What you have to do => The reply should consist solely of the lines from the one that holds "Sort by Förderungsnehmer column" through the last line of the material, reproduced exactly; no pictures belong in it.

======== Input data ========

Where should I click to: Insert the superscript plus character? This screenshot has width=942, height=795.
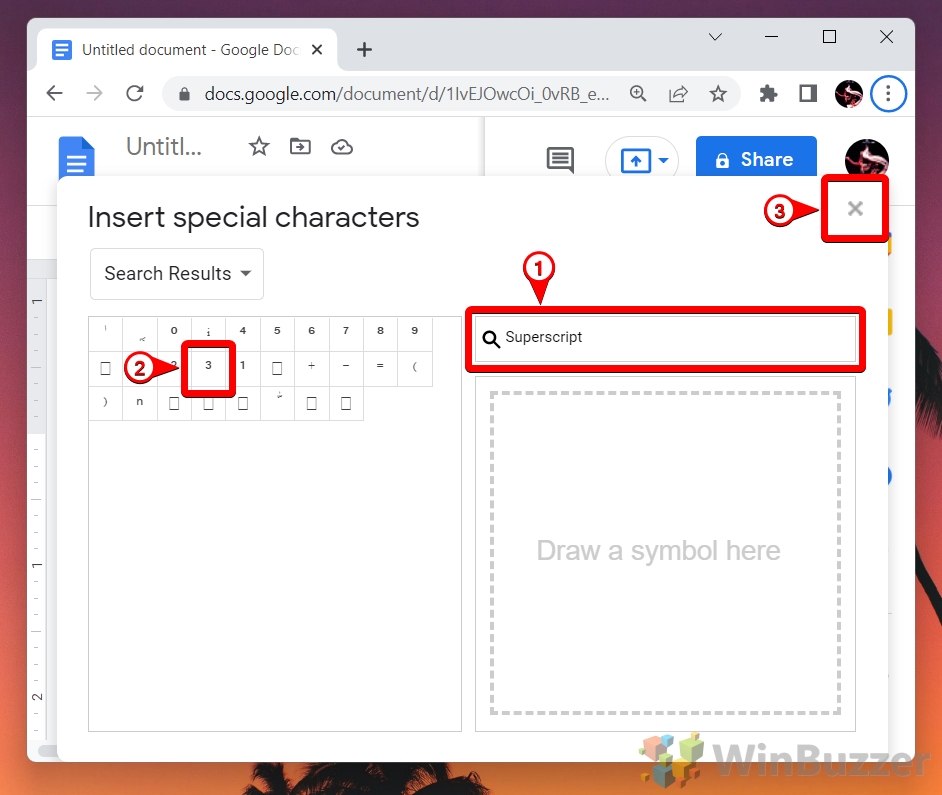[311, 368]
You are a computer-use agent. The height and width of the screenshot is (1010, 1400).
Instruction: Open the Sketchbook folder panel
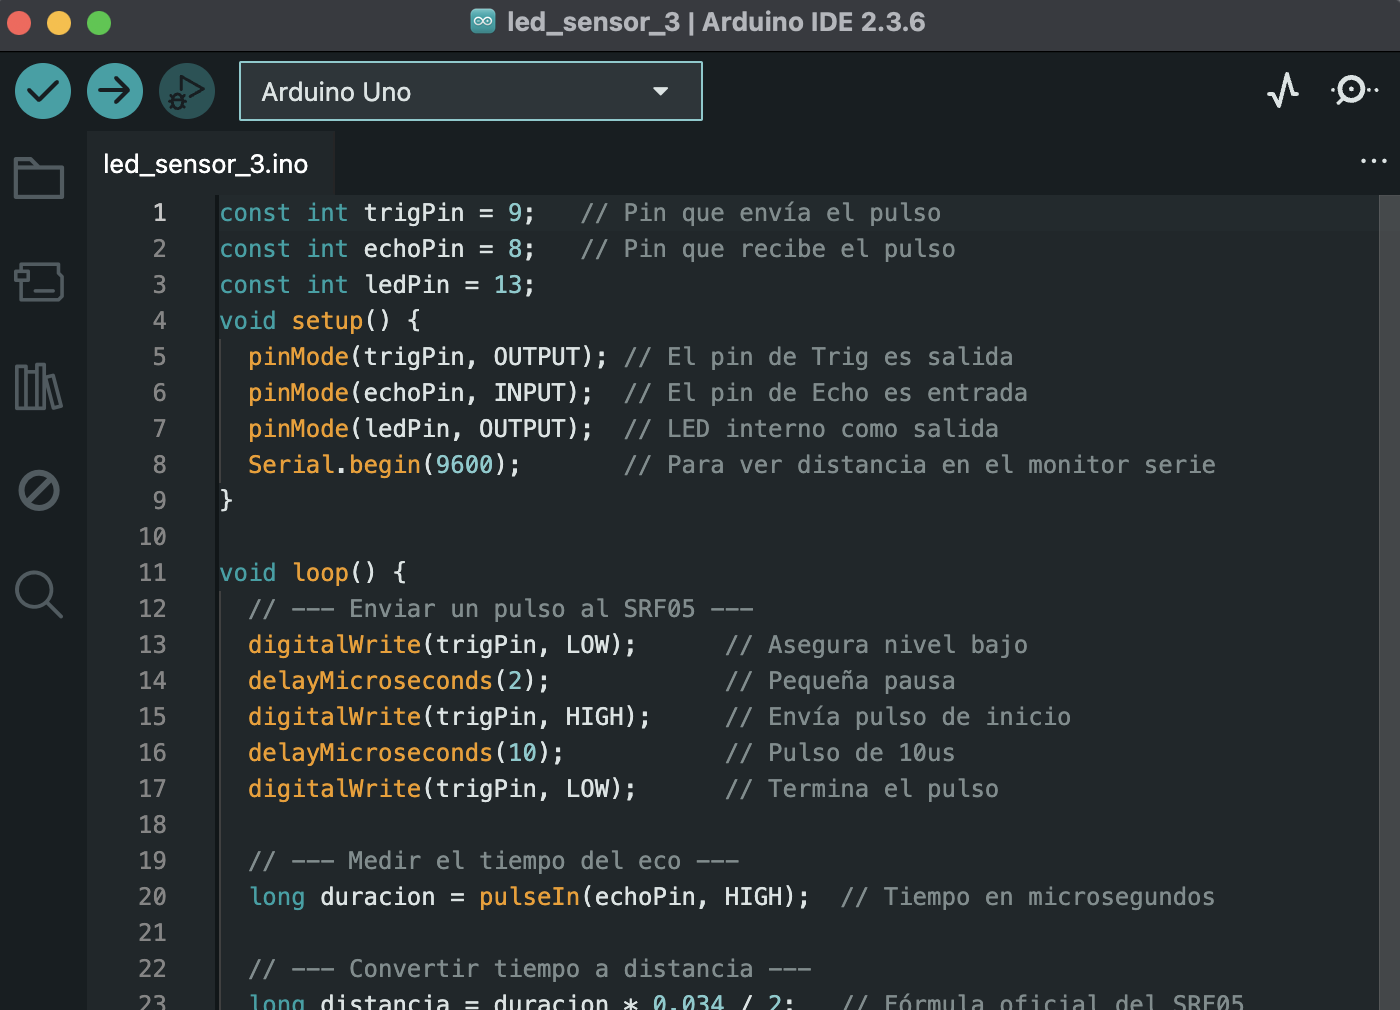[39, 178]
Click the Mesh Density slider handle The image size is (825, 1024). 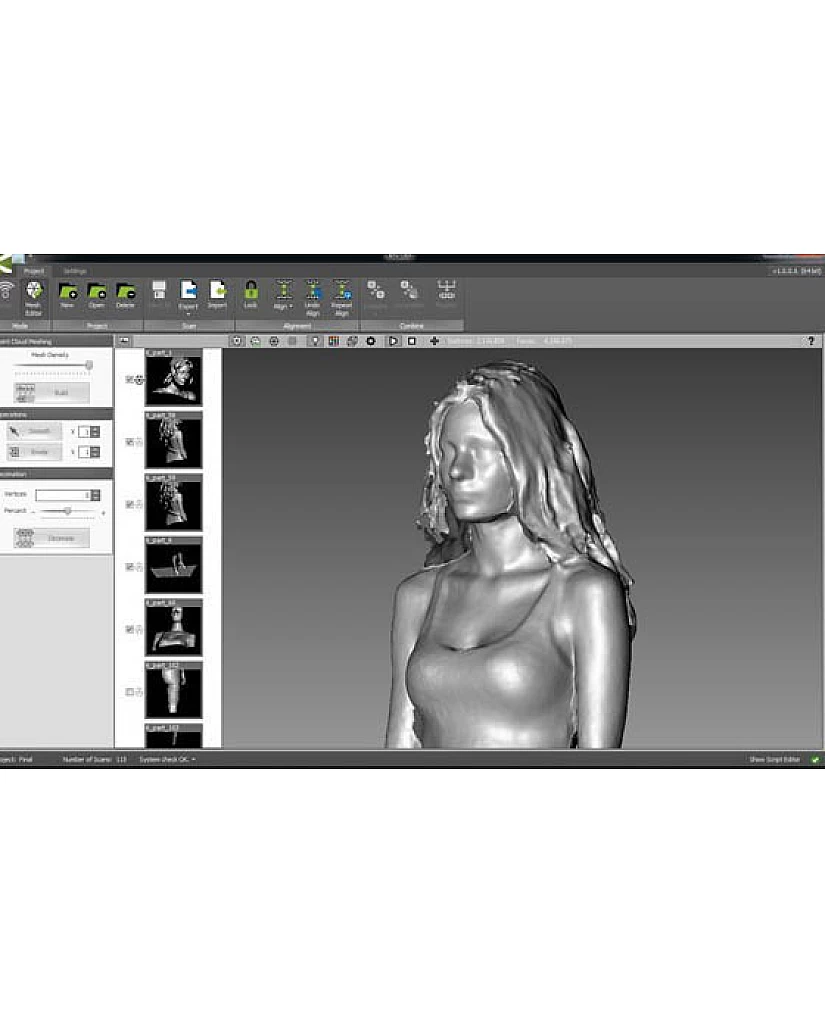tap(89, 365)
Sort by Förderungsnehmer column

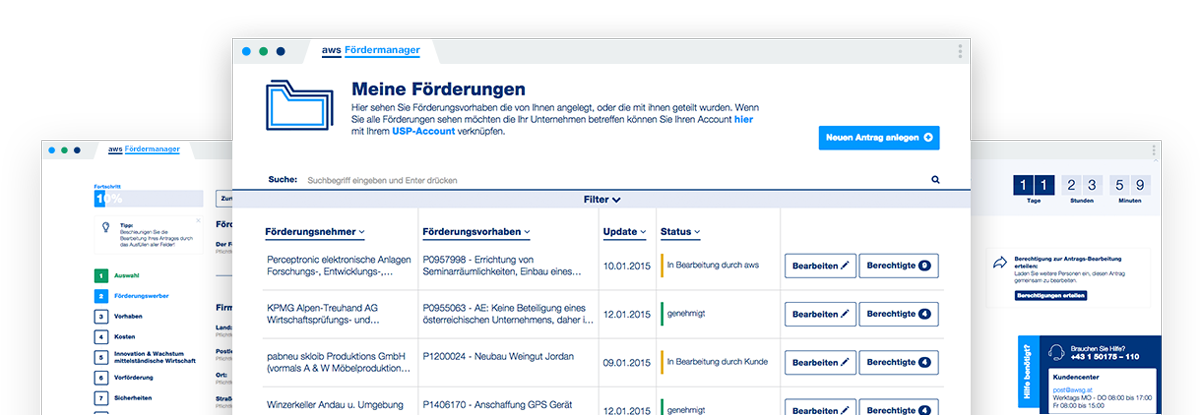315,232
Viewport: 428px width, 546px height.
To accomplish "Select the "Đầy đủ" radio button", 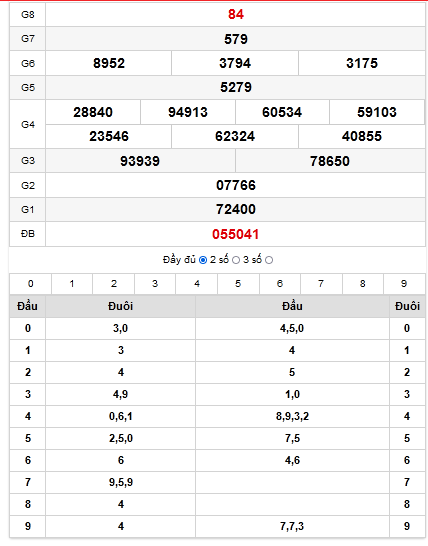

========

Exercise response =>
Sort by Förderungsnehmer column

315,232
Viewport: 428px width, 546px height.
To accomplish "Select the "Đầy đủ" radio button", 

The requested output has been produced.